Regarding the influence of disease course on the immune function of children with OSAHS, this study found that the T-lymphocyte subsets and NK cell activity in the peripheral blood of different subgroups (based on the course of disease, < 3 years and ≥ 3 years) showed no statistical significance, which was inconsistent with the expected results. The possible reasons for this finding are as follows: 1) Most children with OSAHS paid insufficient attention to the disease and could not accurately describe the specific onset period. 2) The number of cases in this study was small, and the rationality of defining the age of disease onset between different subgroups still requires further exploration. 3) The immune function of children with OSAHS may be affected by many factors.
Among the PSG indexes, AHI is a qualitative and quantitative index of sleep disorders, and LSaO
2 can reflect the maximum degree of hypoxia in children during nighttime sleep.
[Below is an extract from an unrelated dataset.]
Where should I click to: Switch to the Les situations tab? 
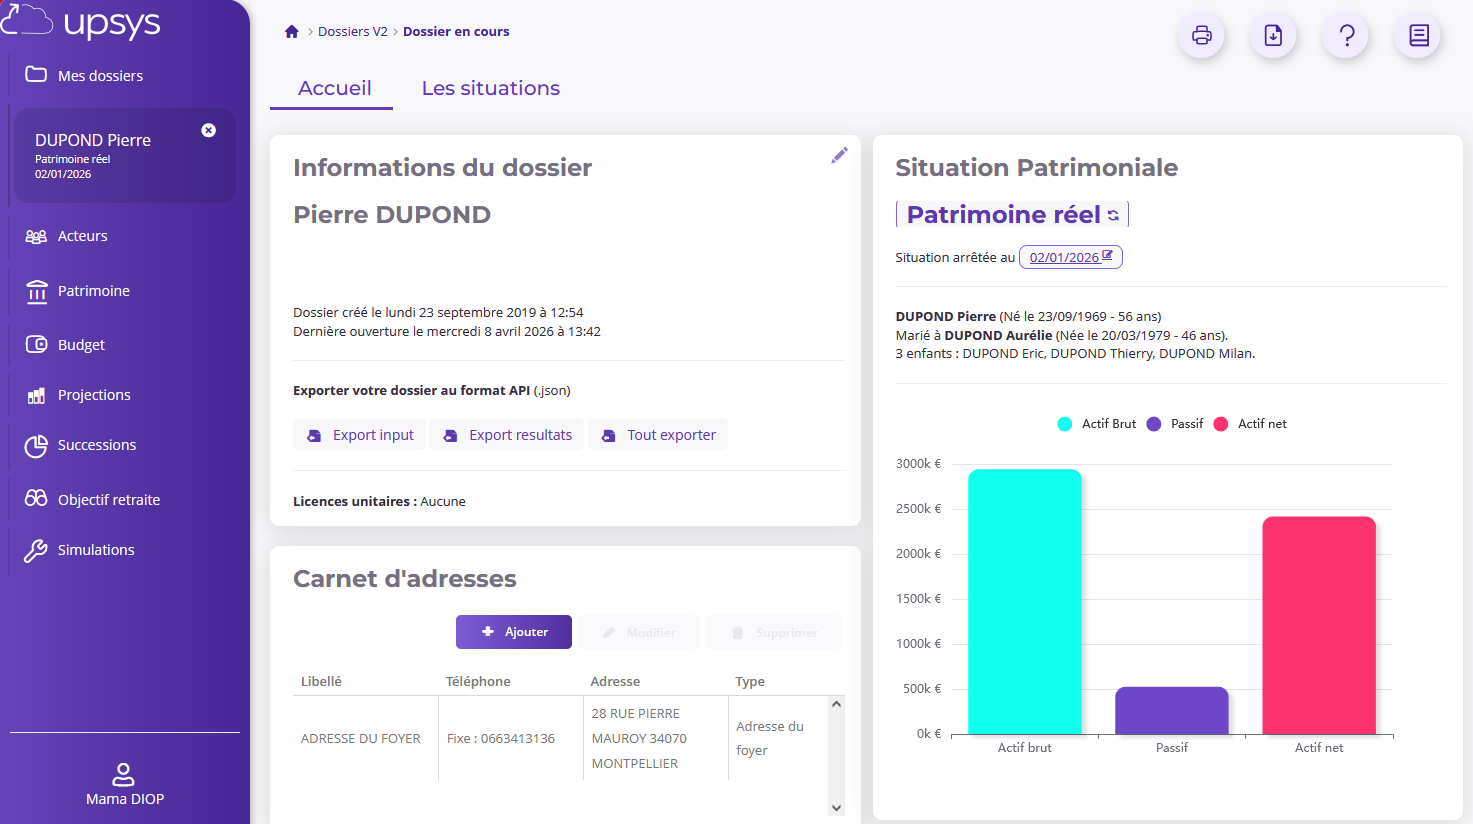click(490, 88)
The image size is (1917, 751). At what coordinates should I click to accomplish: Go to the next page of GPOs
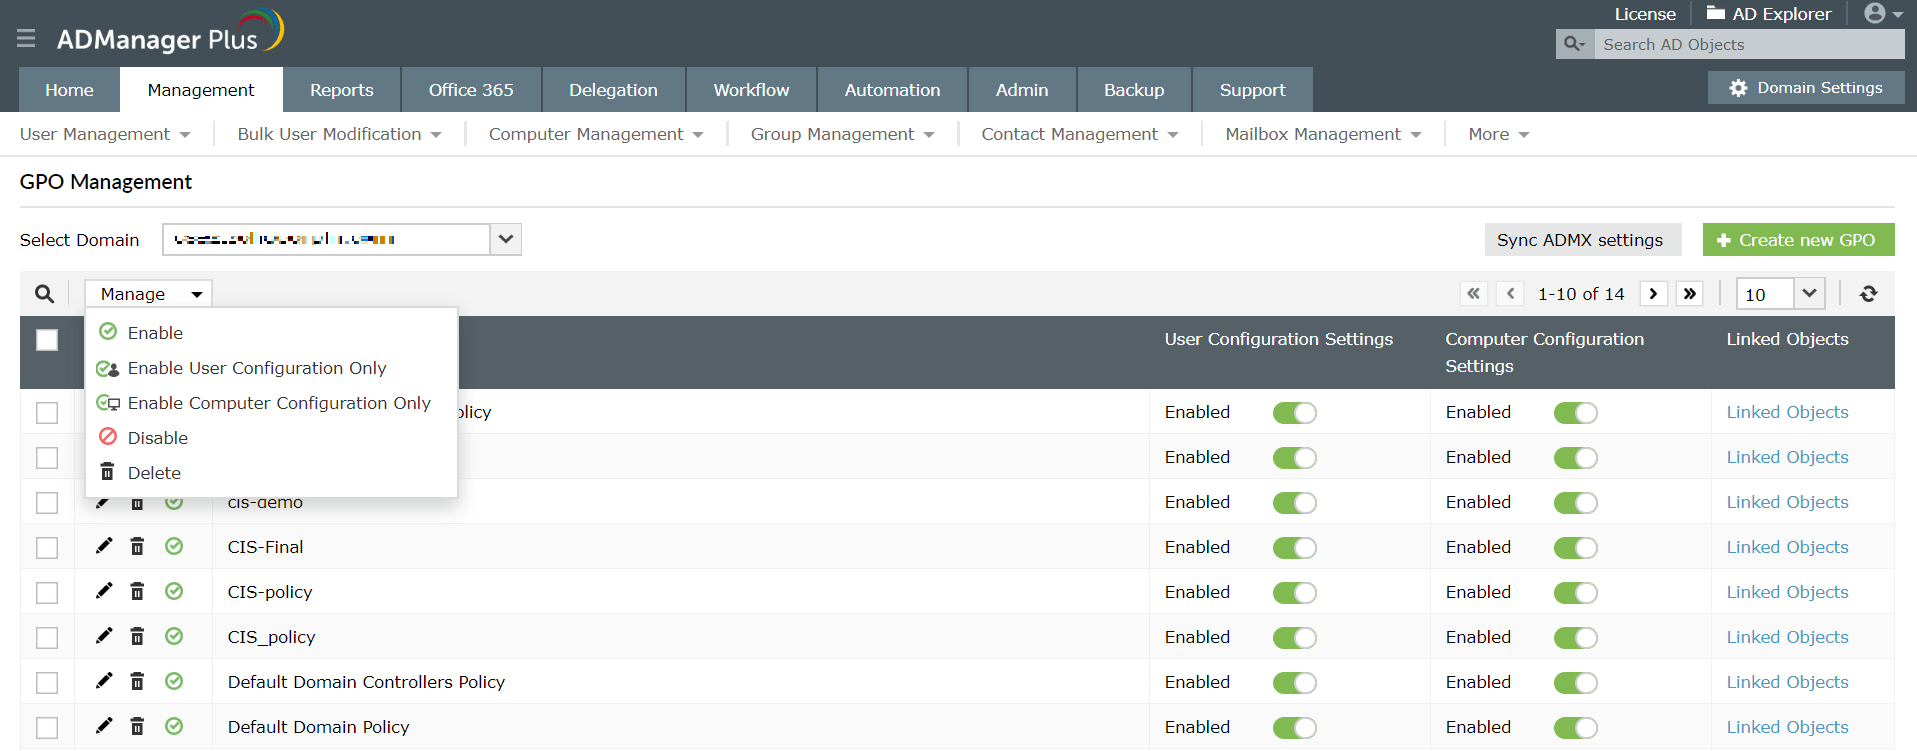(1653, 294)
In this study, the proportions of T-lymphocyte subsets and NK cell activity in the peripheral blood of children with OSAHS were identified and utilized in correlation analyses with AHI and LSaO
2. The results revealed that the percentages of CD4+, CD4+/CD8+, and NK cell activity decreased while the percentage of CD8+ increased, which was related to clinical severity and consistent with most existing studies (
22).
In summary, OSAHS can affect the immune function of affected children. The serum T-lymphocyte subsets and NK cell activity levels were linearly correlated with PSG indexes, such as AHI and LSaO2, indicating that AHI and LSaO2 are two of the factors that may affect the cellular immune function of children with OSAHS. Although there is no significant difference in the immune function of children with different courses of disease, as the disease gets worse, the immune function of these children is obviously affected. Therefore, once the diagnosis is clear, regardless of the length of the disease, the disease should be treated according to severity of the disease. Moreover, timely intervention, prevention, and treatment of complications should be carried out to ensure the healthy growth of such children.
The following shortcomings exist in this study: 1) The number of cases was small. 2) We did not perform post-treatment studies on the T-lymphocyte subsets and NK cell activity in the peripheral blood of children with OSAHS. Although the aforementioned studies have confirmed that OSAHS can lead to a decline in the body’s immune function, further studies on the immune function of children with OSAHS may provide more powerful evidence and will comprise the next step of our study.